Dans le secteur de la presse, il existe une «qualité» appelée publiquement «Peshmergas». Même si je n’ai jamais accepté d’utiliser un tel vocable pour ce qu’il comporte d’insultes pour tout le monde : pour les combattants kurdes qui sont assimilés à des hordes de prédateurs, pour les concernés (ainsi qualifiés) pour ce que cela laisse supposer de dénuement et de mesquinerie.
Aujourd’hui je suis tenté de sacrifier mes appréhensions pour dire que ce qui est décrit par une telle formule existe finalement partout en Mauritanie. Surtout au sein des partis. Le même principe qui fait qu’on va à la presse parce qu’on n’a rien à faire d’autre et qu’on estime que cela peut être une source de revenus faciles, c’est bien ce principe qui dicte la prolifération des partis. Pour vous dire, les trente partis signataires de la pétition ne rassemblent pas 6000 voix entre les quatre scrutins. Comment alors revendiquer la mise à mort d’un processus qui peut être sauvé ? d’ailleurs à qui fallait-il demander l’annulation des résultats ? n’est-ce pas à la CENI qui a désormais la mission de décider en la matière ?
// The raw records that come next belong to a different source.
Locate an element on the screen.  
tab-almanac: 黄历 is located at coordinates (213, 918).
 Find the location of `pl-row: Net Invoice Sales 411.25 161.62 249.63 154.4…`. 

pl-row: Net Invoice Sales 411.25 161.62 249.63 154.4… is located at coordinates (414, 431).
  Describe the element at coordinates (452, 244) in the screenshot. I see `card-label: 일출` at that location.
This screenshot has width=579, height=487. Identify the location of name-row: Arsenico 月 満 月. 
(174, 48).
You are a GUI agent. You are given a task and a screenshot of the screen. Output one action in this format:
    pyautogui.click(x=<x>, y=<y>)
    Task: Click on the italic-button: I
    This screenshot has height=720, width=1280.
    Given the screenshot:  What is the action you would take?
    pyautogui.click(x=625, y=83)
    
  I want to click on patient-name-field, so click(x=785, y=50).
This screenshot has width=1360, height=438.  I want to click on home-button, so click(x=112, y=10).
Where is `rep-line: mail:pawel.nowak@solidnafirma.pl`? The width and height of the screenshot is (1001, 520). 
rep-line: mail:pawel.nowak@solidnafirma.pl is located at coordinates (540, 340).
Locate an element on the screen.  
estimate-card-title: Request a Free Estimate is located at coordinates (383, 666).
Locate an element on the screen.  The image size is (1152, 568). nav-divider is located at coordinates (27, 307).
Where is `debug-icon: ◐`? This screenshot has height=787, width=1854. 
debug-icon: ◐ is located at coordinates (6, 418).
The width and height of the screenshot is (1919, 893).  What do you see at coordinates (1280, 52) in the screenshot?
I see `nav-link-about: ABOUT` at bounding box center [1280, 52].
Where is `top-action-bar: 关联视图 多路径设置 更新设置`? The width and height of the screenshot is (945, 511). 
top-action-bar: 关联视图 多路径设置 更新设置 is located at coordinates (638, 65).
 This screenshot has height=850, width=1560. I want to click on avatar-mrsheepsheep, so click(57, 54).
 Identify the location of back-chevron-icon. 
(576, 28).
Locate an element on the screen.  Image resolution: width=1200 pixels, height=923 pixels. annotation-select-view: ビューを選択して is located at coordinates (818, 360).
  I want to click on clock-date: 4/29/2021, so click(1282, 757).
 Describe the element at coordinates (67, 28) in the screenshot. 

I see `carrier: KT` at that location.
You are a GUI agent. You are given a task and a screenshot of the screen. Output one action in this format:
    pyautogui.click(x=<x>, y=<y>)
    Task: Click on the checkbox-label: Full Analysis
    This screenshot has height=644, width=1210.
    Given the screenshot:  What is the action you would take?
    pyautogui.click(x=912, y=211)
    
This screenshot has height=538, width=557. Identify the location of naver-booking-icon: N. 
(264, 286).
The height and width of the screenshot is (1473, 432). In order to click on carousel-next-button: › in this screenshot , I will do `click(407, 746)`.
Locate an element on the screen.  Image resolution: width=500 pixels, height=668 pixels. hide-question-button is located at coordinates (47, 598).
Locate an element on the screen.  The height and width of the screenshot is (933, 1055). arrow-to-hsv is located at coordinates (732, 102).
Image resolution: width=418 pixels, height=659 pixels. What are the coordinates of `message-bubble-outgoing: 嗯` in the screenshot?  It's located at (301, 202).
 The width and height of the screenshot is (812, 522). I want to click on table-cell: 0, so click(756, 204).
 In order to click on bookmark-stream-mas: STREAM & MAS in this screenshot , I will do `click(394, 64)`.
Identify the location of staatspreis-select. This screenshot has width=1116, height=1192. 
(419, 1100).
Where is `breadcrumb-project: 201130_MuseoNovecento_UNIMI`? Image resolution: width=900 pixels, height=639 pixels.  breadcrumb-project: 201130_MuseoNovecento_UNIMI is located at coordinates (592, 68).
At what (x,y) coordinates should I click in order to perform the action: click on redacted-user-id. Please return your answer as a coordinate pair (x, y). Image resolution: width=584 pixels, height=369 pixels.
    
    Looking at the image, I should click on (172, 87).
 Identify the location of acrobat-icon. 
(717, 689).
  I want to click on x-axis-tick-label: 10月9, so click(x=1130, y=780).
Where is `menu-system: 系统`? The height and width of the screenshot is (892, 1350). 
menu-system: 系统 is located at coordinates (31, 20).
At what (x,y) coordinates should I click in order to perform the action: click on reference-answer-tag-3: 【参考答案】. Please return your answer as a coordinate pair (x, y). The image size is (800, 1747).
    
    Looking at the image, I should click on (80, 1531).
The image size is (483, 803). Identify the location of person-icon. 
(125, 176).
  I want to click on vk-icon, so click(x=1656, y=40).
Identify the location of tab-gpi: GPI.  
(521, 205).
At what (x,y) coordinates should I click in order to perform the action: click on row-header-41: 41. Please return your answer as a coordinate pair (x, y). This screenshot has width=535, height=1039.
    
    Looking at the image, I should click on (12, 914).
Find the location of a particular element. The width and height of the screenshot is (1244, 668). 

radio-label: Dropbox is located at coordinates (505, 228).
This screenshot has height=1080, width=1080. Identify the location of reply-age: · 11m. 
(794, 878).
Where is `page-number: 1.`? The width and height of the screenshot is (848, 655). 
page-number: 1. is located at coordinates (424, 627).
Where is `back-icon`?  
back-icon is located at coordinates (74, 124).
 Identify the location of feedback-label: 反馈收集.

J’ai été choqué par les propos du porte-parole des partis révoltés. Pour leur violence gratuite vis-à-vis d’une Institution qui a besoin d’être soutenue pour corriger ses erreurs et pouvoir légitimer les processus futurs.
Oui la CENI a commis des fautes à cause de dysfonctionnements explicables du reste. Mais cela ne lui dénie pas la capacité à se corriger et à vaincre ces manquements dans le futur. Pour ce faire, les Sages doivent reprendre rapidement les choses en main et monter au créneau pour expliquer ces dysfonctionnements.
Deux centres de faiblesse pour la CENI : les opérations électorales et la communication. La première a été en-deçà de ses capacités réelles, sinon elle a péché par mauvaise foi. La seconde n’a pas joué son rôle. Il suffit de se reporter au site de la CENI pour s’en apercevoir.

Mais tous les manquements ne justifient pas la qualification de «pacotille».